Work–Energy Principle:
The work done on an object by a resultant force equals the change in its kinetic energy.
\( \mathrm{W = \Delta E_k} \)
Derivation Steps:
- Consider an object of mass \( \mathrm{m} \) moving in a straight line under a constant force \( \mathrm{F.} \)
- From Newton’s Second Law, \( \mathrm{F = ma.} \)
- If the object moves a distance \( \mathrm{s} \) while its velocity changes from \( \mathrm{u} \) to \( \mathrm{v,} \) the work done by the force is:
\( \mathrm{W = F s.} \)
- Using \( \mathrm{F = ma} \), we get \( \mathrm{W = ma s.} \)
- From the equation of motion (for constant acceleration):
\( \mathrm{v^2 = u^2 + 2as.} \)
Rearrange for \( \mathrm{as} \):
\( \mathrm{as = \tfrac{1}{2}(v^2 – u^2).} \)
Substitute this into \( \mathrm{W = ma s:} \)
\( \mathrm{W = m \times \tfrac{1}{2}(v^2 – u^2)} \)
\( \mathrm{W = \tfrac{1}{2}m(v^2 – u^2)} \)
The work done increases the object’s kinetic energy, so:
\( \mathrm{E_k = \tfrac{1}{2}mv^2.} \)
Hence,
\( \mathrm{E_k = \tfrac{1}{2}mv^2} \)
- \( \mathrm{E_k} \): kinetic energy (J)
- \( \mathrm{m} \): mass of the object (kg)
- \( \mathrm{v} \): speed of the object (m·s⁻¹)
Physical Interpretation:
- Kinetic energy is the energy an object possesses due to its motion.
- It depends on both mass and the square of velocity — doubling the speed quadruples the kinetic energy.
- Work done by a resultant force increases an object’s kinetic energy by the same amount.
Example
A car of mass \( \mathrm{1000\,kg} \) accelerates uniformly from rest under a constant force of \( \mathrm{2000\,N} \) through a distance of \( \mathrm{50\,m.} \) Find its final speed using the work–energy principle.
▶️ Answer / Explanation
Work done on the car = change in kinetic energy:
\( \mathrm{W = F s = 2000 \times 50 = 1.0\times10^5\,J.} \)
Since \( \mathrm{W = \tfrac{1}{2}mv^2,} \)
\( \mathrm{1.0\times10^5 = \tfrac{1}{2}(1000)v^2} \)
\( \mathrm{v^2 = 200 \Rightarrow v = 14.1\,m/s.} \)
The car’s final speed is \( \mathrm{14.1\,m/s.} \)

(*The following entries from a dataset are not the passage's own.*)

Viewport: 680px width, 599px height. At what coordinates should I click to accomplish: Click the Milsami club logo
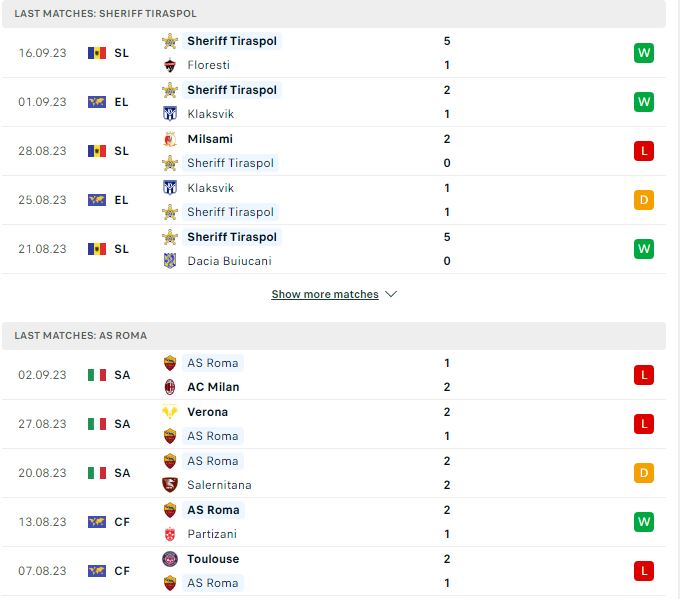[170, 139]
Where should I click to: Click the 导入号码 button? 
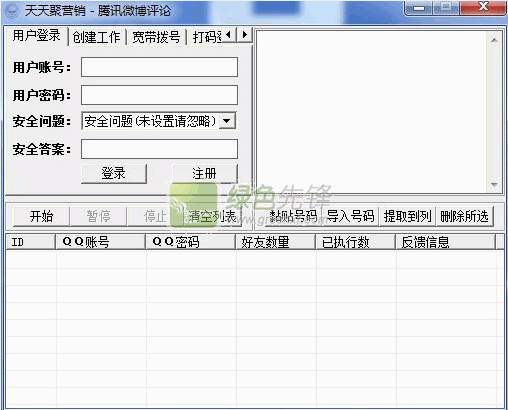tap(350, 216)
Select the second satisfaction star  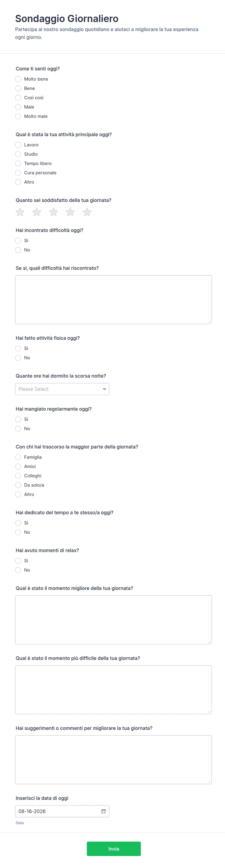(x=37, y=212)
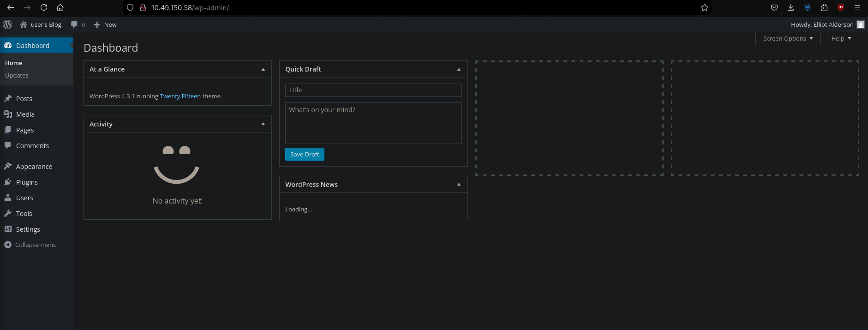This screenshot has height=330, width=868.
Task: Open the Help dropdown tab
Action: [841, 38]
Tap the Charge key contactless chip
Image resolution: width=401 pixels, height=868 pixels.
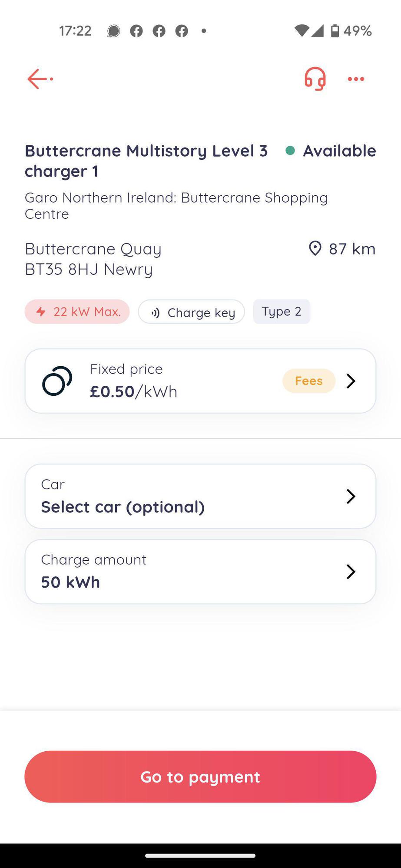click(x=192, y=312)
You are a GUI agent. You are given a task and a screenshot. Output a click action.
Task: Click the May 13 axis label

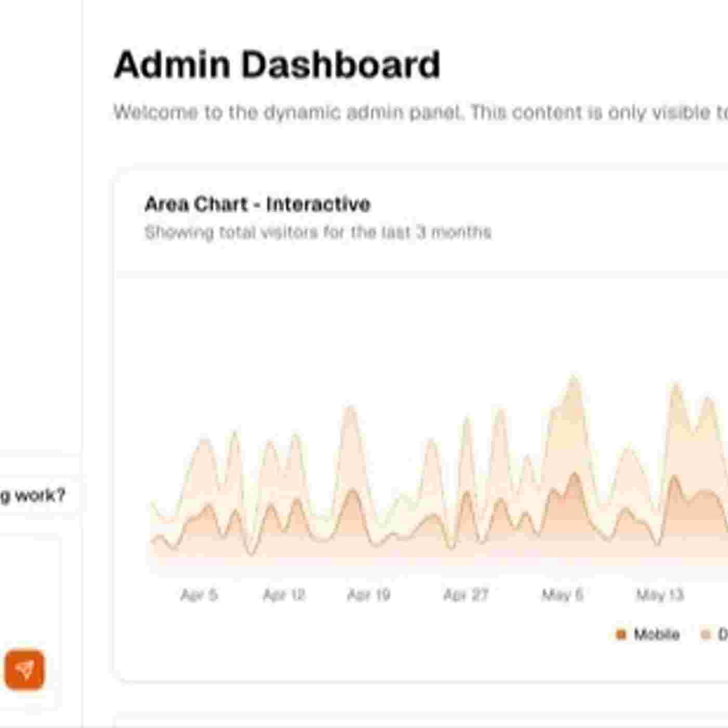click(659, 594)
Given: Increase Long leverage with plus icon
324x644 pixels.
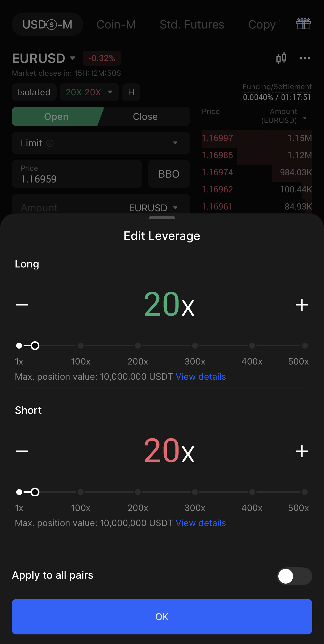Looking at the screenshot, I should pos(302,305).
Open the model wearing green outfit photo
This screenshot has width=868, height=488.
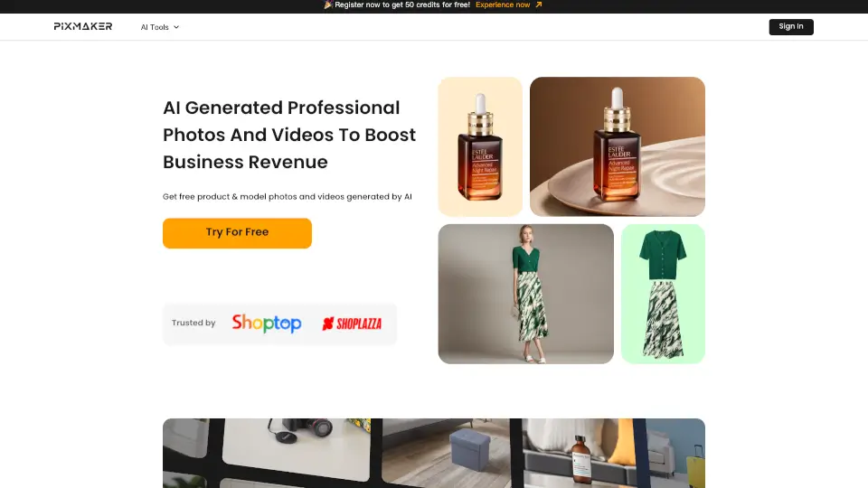526,294
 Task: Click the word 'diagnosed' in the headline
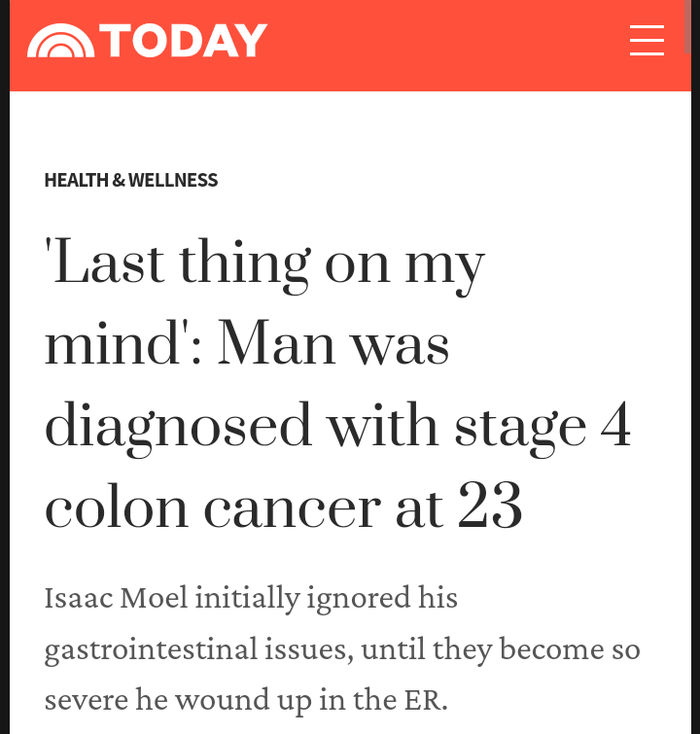179,426
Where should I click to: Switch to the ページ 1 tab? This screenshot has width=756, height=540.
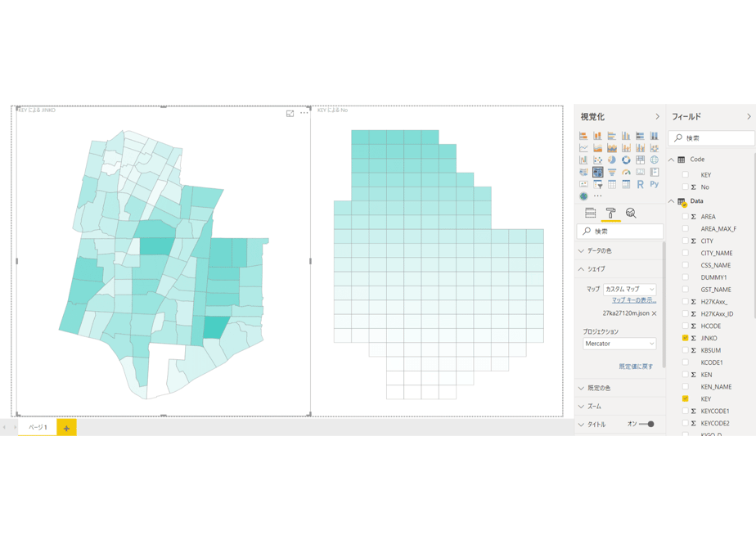pyautogui.click(x=38, y=427)
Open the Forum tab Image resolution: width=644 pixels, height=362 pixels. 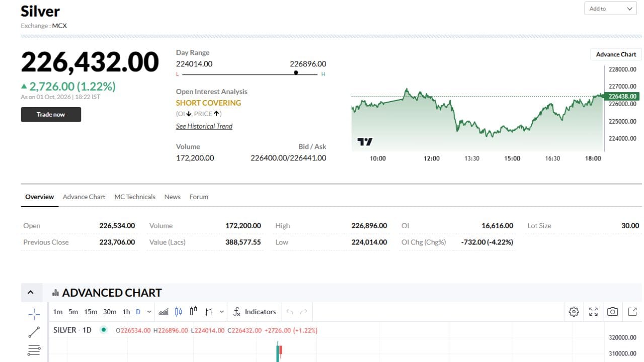coord(199,197)
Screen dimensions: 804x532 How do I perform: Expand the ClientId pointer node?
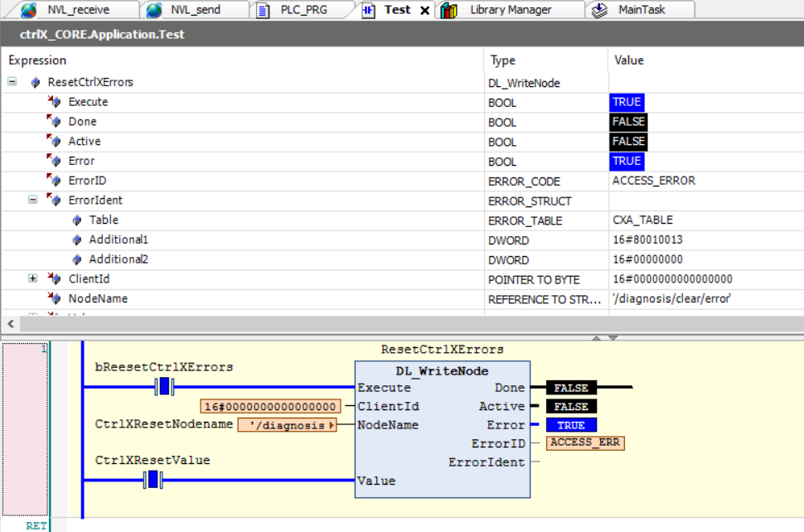(x=33, y=278)
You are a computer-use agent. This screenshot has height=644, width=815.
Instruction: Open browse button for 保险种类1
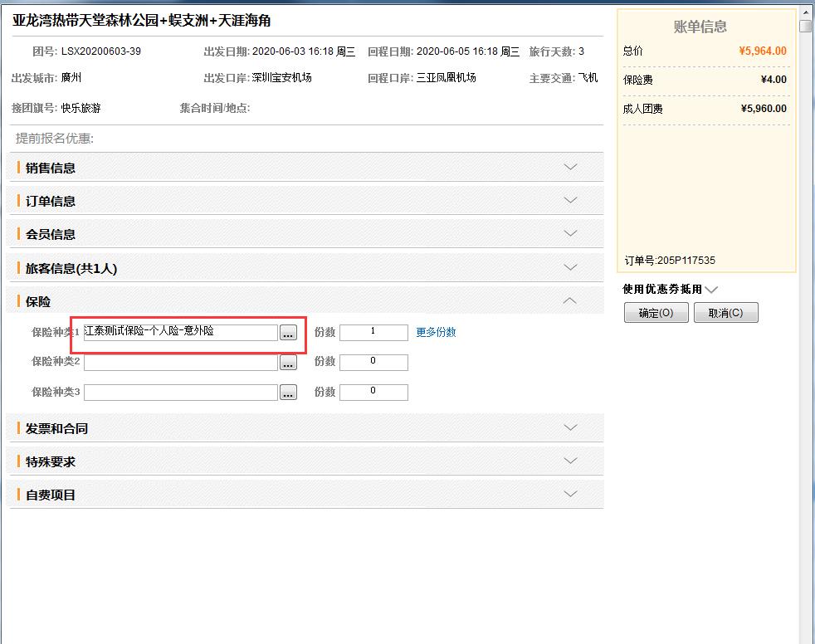tap(288, 333)
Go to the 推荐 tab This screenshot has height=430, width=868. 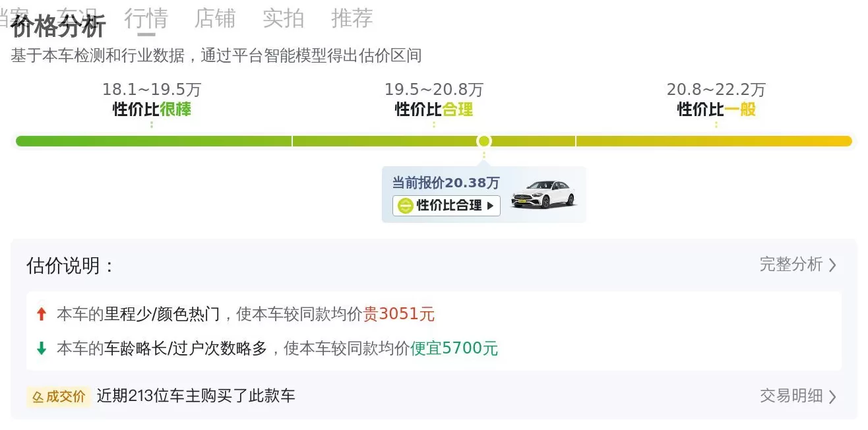[352, 18]
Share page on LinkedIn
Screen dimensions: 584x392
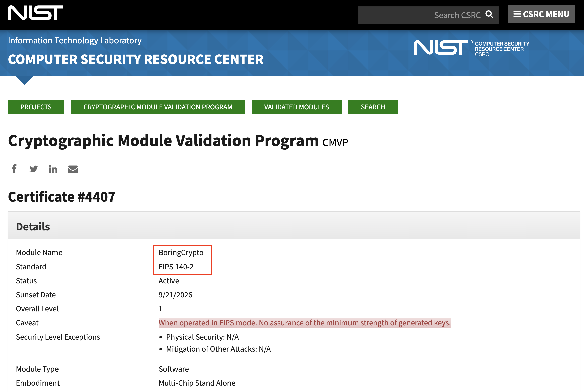coord(53,169)
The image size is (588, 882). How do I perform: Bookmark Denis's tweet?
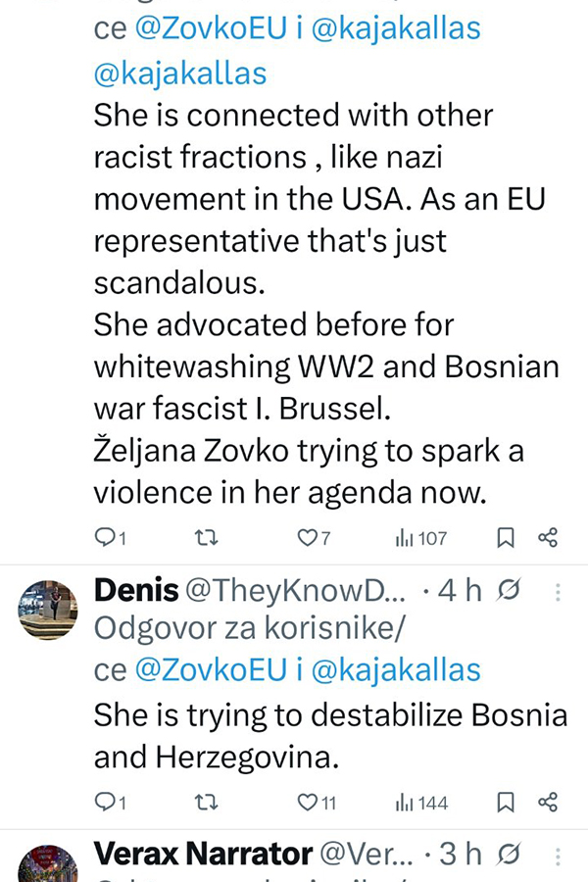pos(506,803)
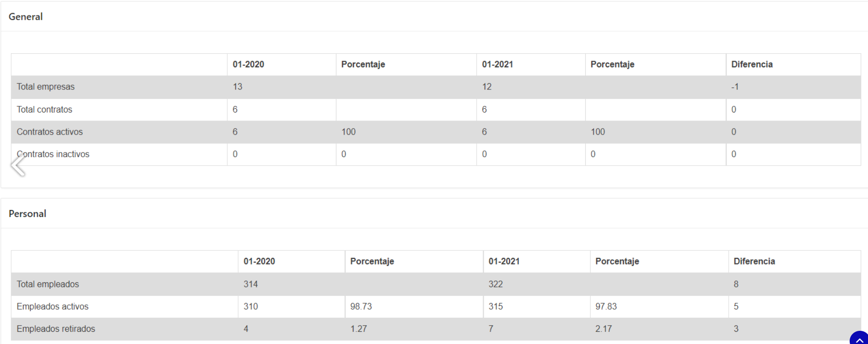Click the Empleados activos row label
This screenshot has height=344, width=868.
coord(53,306)
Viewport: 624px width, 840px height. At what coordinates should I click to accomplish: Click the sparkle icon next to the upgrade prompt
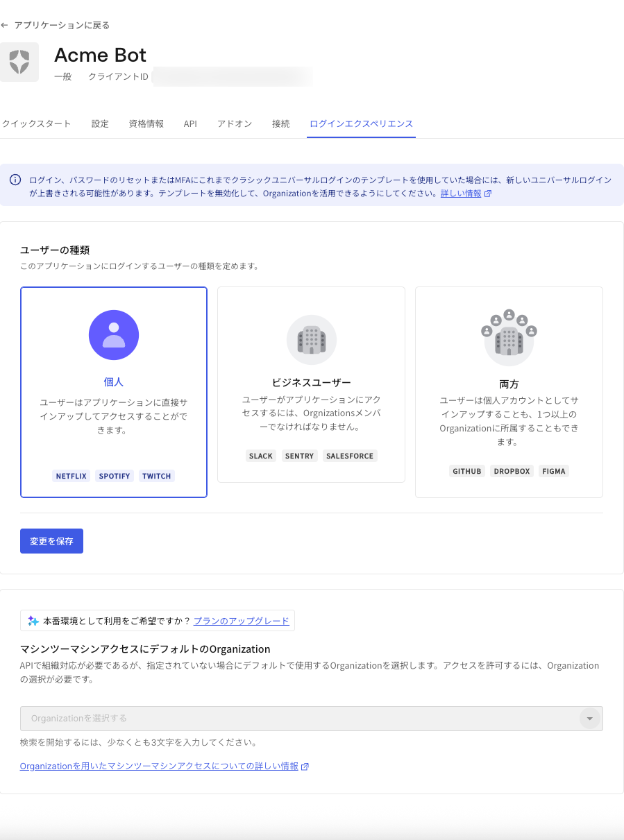[32, 620]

Recall and Use of the Kinetic Energy Formula
Formula:
\( \mathrm{E_k = \tfrac{1}{2}mv^2} \)
Meaning:
Kinetic energy is the work required to accelerate a stationary object of mass \( \mathrm{m} \) to a velocity \( \mathrm{v.} \)
Key Observations:
- \( \mathrm{E_k} \propto v^2 \): doubling the speed increases kinetic energy fourfold.
- \( \mathrm{E_k} \propto m \): for the same speed, a heavier object has more kinetic energy.
- Measured in joules (J), where \( \mathrm{1\,J = 1\,kg·m^2·s^{-2}.} \)
Example
A ball of mass \( \mathrm{0.5\,kg} \) moves with a velocity of \( \mathrm{6.0\,m/s.} \) Calculate its kinetic energy. If the ball’s speed doubles, what happens to its kinetic energy?
▶️ Answer / Explanation
Using \( \mathrm{E_k = \tfrac{1}{2}mv^2} \):
\( \mathrm{E_k = \tfrac{1}{2}(0.5)(6.0)^2 = 0.25 \times 36 = 9.0\,J.} \)
If the speed doubles (\( \mathrm{v = 12.0\,m/s} \)),
\( \mathrm{E_k’ = \tfrac{1}{2}(0.5)(12.0)^2 = 0.25 \times 144 = 36\,J.} \)
Thus, when the speed doubles, kinetic energy becomes four times greater.